Kilka słów o degustowanym trunku: Royal Brackla 12 Year Old
Royal Brackla 12 Year Old pojawił się na rynku w 2015 roku wraz z edycją 16- i 21-letnią. Sama destylarnia została założona w roku 1812 przez kapitana Willian Fraser of Brackla pod nazwą Brackla distillery. Jednak w 1835 roku król William IV nadał jej gwarant jakości królewskiej i od tego czasu destylarnia dodała do swojej nazwy Royal. Niestety król długo nie nacieszył się smakiem tutejszej whisky, gdyż 2 lata później zmarł. Gorzelnia pozostała w rękach rodzinnych przez prawie 90 lat. Następnie kilkakrotnie zmieniał właścicieli, była rozbudowywana, miała okresy przestoju. W 1998 roku nowym właścicielem została John Dewar & Son należący do koncernu Bacardi-Maritni. Whisky z tej destylarni rzadko pojawiała się na rynku, w 2004 roku na krótko pojawiła się wersja 10-letnia. Dopiero rok 2015 przyniósł zmianę i tutejsze single malty stały się oficjalnie dostępne.
O edycji 12-letniej niewiele można o niej znaleźć informacji w internecie. Whisky dojrzewała przez 12 lat w beczkach. I tu znalazłem dwie różne informacje. Pierwsza to, że dojrzewała w beczkach po burbonie i finishowana była w beczkach po sherry. Druga informacja to, że whisky była zestawiona z 12-letnich destylatów dojrzewających w beczkach po sherry i burbonie. Whisky zawiera dodatek karmelu, w celu ujednoliceniu barwy i jest zabutelkowana z mocą 40%.
Nota smakowa:
WZROK: Jasnozłota
NOS: Słodka, miód, wiśnia, śliwka, lekko kwiatowa, cytrusy, grejpfrut, wanilia, pomarańcze, cynamon, rodzynki, czekolada.
SMAK: Słodka, wanilia, miód, wiśnia, śliwka, kremowa, gruszka, jabłko, winogron, pomarańcza, rodzynki, migdały, lekko pieprzna.

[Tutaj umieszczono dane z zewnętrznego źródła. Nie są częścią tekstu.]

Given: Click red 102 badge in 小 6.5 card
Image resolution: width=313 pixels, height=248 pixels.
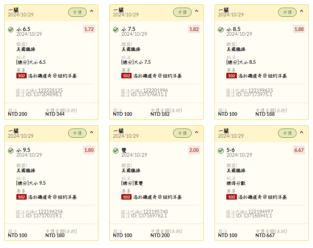Looking at the screenshot, I should pos(21,76).
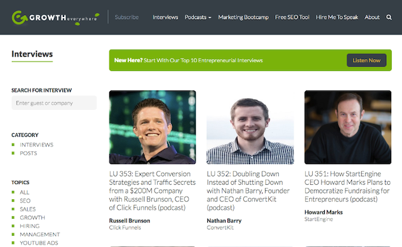Go to Marketing Bootcamp page

click(243, 17)
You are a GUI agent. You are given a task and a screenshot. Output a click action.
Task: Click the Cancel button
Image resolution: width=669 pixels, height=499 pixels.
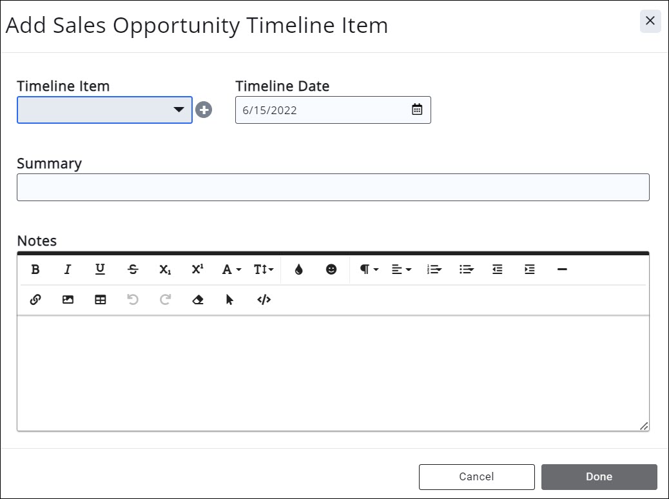tap(476, 477)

FINISH: Słodki, wanilia, wiśnia, śliwka, winogron, jabłka, czarny pieprz, dębina.
ABV: 40%
WIEK: 12 lat
REGION: Sepyside / Szkocja
Subiektywnie ode mnie:
Przyjemna whisky, dobrze się ją pije. Nie ma w niej typowych nut sherry, ale za to ma w sobie dużo ciekawych aromatów jak nuty kwiatowe czy smak np. winogron. Myślę, że jest to dobra pozycja do picia na co dzień, jak i dla osób które zaczynają przygodę z whisky single malt.